The tragedy Antigone, written by Sophocles c. 441 BC, is universally regarded as one of the most important pieces of drama that we have. Hegel describes it as “one of the most sublime, and in every respect most consummate, work[s] of art human effort ever produced”, saying that “[n]ot a detail in this tragedy but is of consequence” (Hegel, 1962, p. 178). The play has provided us with ample opportunity for exploring universal conflicts, such as the tensions “between the old and the new, family and state, conviction and obedience, sentiment and reason, women and men” (Holland, 2010, p. 28). Following the indefatigable titular character Antigone, the fruit of the incestuous union between Oidipous and his mother Jocasta, “is a challenge to one’s stamina” (Fradinger, 2010, p. 15), and, because of the extreme sacrifice she makes for her convictions, she is even compared to Socrates and Christ (Söderbäck, 2010, p. 1). The tragedy in this play ensues from the perpetual tensions between the family and the state, the former embodying the divine law and the latter the human such; or in other words, the tension is generated by the clash between the “feminine-ontological” (the home) and the “masculine-political” (the public world) (Steiner, 1984, p. 34-35).

This essay will explore the major ways in which Antigone assumes a masculine role and, as a consequence, “emasculates” her maternal uncle Kreon, the latest ruler of Thebes, bringing his downfall. The translation of Antigone used here is the 2003 one by Reginald Gibbons and Charles Segal. The dramatis personae are referred to by the names as spelled in that translation, which in some cases differ with the spelling in some of the other cited materials: e.g. Oidipous and Oedipus, Kreon and Creon.

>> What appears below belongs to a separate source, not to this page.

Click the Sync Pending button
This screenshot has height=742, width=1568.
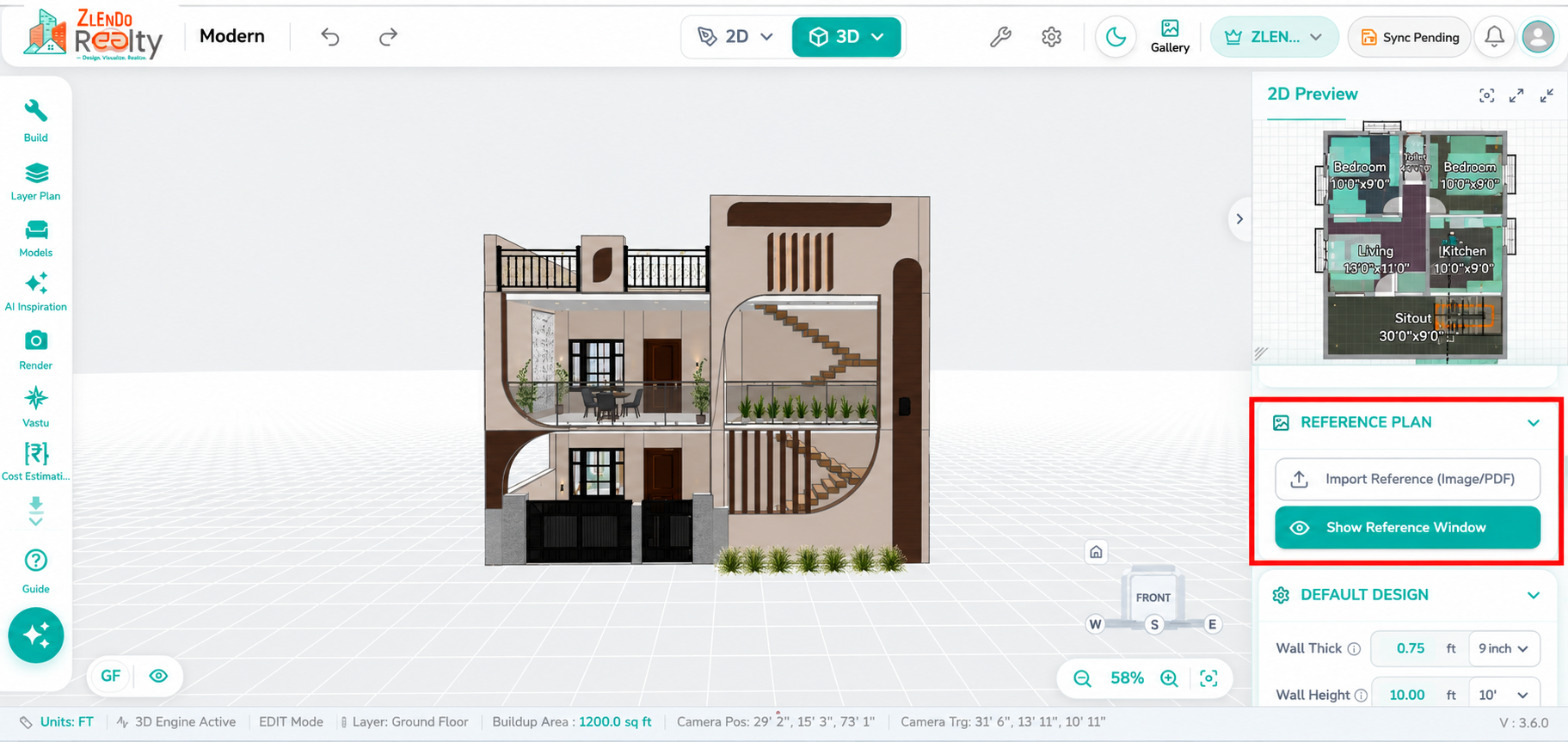1409,37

Compared to other ancient tragedies, the plot of this play is relatively simple. It begins just after a battle between Oidipous’ sons, Eteokles and Polyneikes, the former defending the city of Thebes and the latter, wanting to become its sole ruler, attacking it. Both brothers slay each other in battle. The new ruler is their maternal uncle Kreon, who decrees that Eteokles be given a proper burial, whilst Polyneikes must be left to rot outside the city gates, unburied and unlamented. Anyone who defies this order shall be stoned to death (Sophocles, 2003, lines 44-46). In the opening scene of the play Antigone proclaims to her younger sister Ismene that she will bury the body of their brother, even if this results in her untimely death. After Kreon finds out that the body has been tended to, he orders its renewed exposure to the elements. Antigone tries to perform the funerary rites a second time and is caught. Niece and uncle clash, and Antigone is sentenced to being buried alive in a tomb outside the city. Haimon, Kreon’s son and Antigone’s fiancé, tries to change his father’s mind but the tyrant is unbending. The ancient blind seer Teiresias arrives and tells Kreon that his house will be cursed if he fails to honour to the body and release the girl. The ruler finally gives in, but it is too late. Antigone has hanged herself in her tomb, on seeing it Haimon falls on his sword and Eurydike, Haimon’s mother and Kreon’s wife, kills herself after hearing of her son’s end.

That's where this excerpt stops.